俺の心臓はバクバクと煩く鼓動を打ち始めた。まさか、スザンヌは俺の気持ちをもてあそんで遊んでいただけで本命はやっぱりフレッドなのか? 焦る気持ちを抑え、俺は身を潜めて二人にそっと近付いた。
「これはスザンヌにとって光栄なことだと思うよ。去年、僕のパートナーになりたくて女の子達が大喧嘩してね」
「それはフレッドさまがちゃんと恋人をお一人に絞らずに不誠実な態度をとるからです」
「僕は優しいから、出来るだけ多くの女の子達の期待に応えたいと思ってる。以外と大変なんだよ。だけど、今年はこうやってスザンヌに絞ろうとしてる」
「私は……まだ誘われてはおりませんが一緒に行きたい人がいます」
「……は?」
顔は見えないが、フレッドの声が一段低くなって剣呑さを帯びた。途中からしか聞いていないが、恐らくフレッドは学園祭の最後に開催される舞踏会のパートナーをスザンヌに迫っているようだ。俺は体を少し乗り出す。スザンヌの体にぴったり寄り添う位に密着したフレッドを見て頭に血が上った。
「やめろよ!」
自分でもびっくりするくらい大きな声が出た。フレッドがこちらを振り返り、俺の顔を見て舌打ちした。その拍子に緩んだ拘束からスザンヌが体を滑り出し、俺の元へと駆け寄る。
「私、ケビンさまとご一緒したいんです。だからフレッドさまとはご一緒出来ません!」
騒ぎ気付いた教室を移動中の学生達がざわざわと集まり始める。フレッドは階段をゆっくりと降りてきて、俺達の方へ近付いてきた。
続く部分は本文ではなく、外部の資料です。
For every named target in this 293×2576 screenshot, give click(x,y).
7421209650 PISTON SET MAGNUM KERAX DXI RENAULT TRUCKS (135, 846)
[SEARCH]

「スザンヌ。たまに変わり種をつまみ食いしたくなる気持ちは俺にもよくわかるよ。けど、いい加減でやめておかないと彼は本気にしちゃうよ?」
フレッドはまずスザンヌににっこりと笑いかけてそう言った。悔しいが、男の俺でも惚れ惚れするような綺麗な笑みだ。そして、今度は俺の方を見て馬鹿にしたような顔をした。俺の方が少し背が高いからフレッドは少しだけ見上げる形になっていた。
「スザンヌは優しいから、ボランティア精神でオタク野郎のお前のパートナーを申し出てくれているんだ。勘違いするなよ」
「勘違いじゃありません! 私、ケビンさまがいいんです。それに、馴れ馴れしく私を呼び捨てにしないで下さいませ!!」
スザンヌが一歩前に出て更に言い返そうとしたので、俺は慌てて引き止めた。フレッドはスザンヌが言い返してくるとは思っていなかったようで目を見開いた。そして、忌々しげに俺を睨みつけ、すれ違い際にボソリと呟いた。
「お前、最近いちいち目障りなんだよ。魔術科なら学園祭の武道会でるよな? 大恥かかせてやるから覚悟しとけよ」
「それはこっちの台詞だ」
売り言葉に買い言葉で俺はフレッドを睨み返した。
フレッドが去った後、野次馬をしていた学生達はいそいそと次の授業へと向かい、その場には俺とスザンヌだけが残された。俺は暫しの沈黙の後、少しの勇気を振り絞ってスザンヌに向き合った。
女の子をパートナーに誘うなんて俺にはハードルが高すぎて、去年はロベルトと一緒に校舎裏のベンチで暇潰ししていた。そもそも舞踏会に出るという発想がなかったから今年も気にしていなかったけど、きっとスザンヌは俺に誘われるのをずっと待っていたんだ。
「スザンヌ。学園祭の最後の舞踏会だけど……よかったら俺のパートナーをしてくれないかな?」
多分断られないと思ってはいても、やっぱり緊張して心臓はバクバクした。スザンヌは目を瞠ってから、いつものように頬を少しだけバラ色に染めて満面に笑みを浮かべた。
「はい、喜んで。私もケビンさまとご一緒したいです」
スザンヌがあまりにも嬉しそうに微笑むものだから、俺は何でもっと早く誘わなかったんだろうと自分の恋愛偏差値の低さを少し恨めしく思ったよ。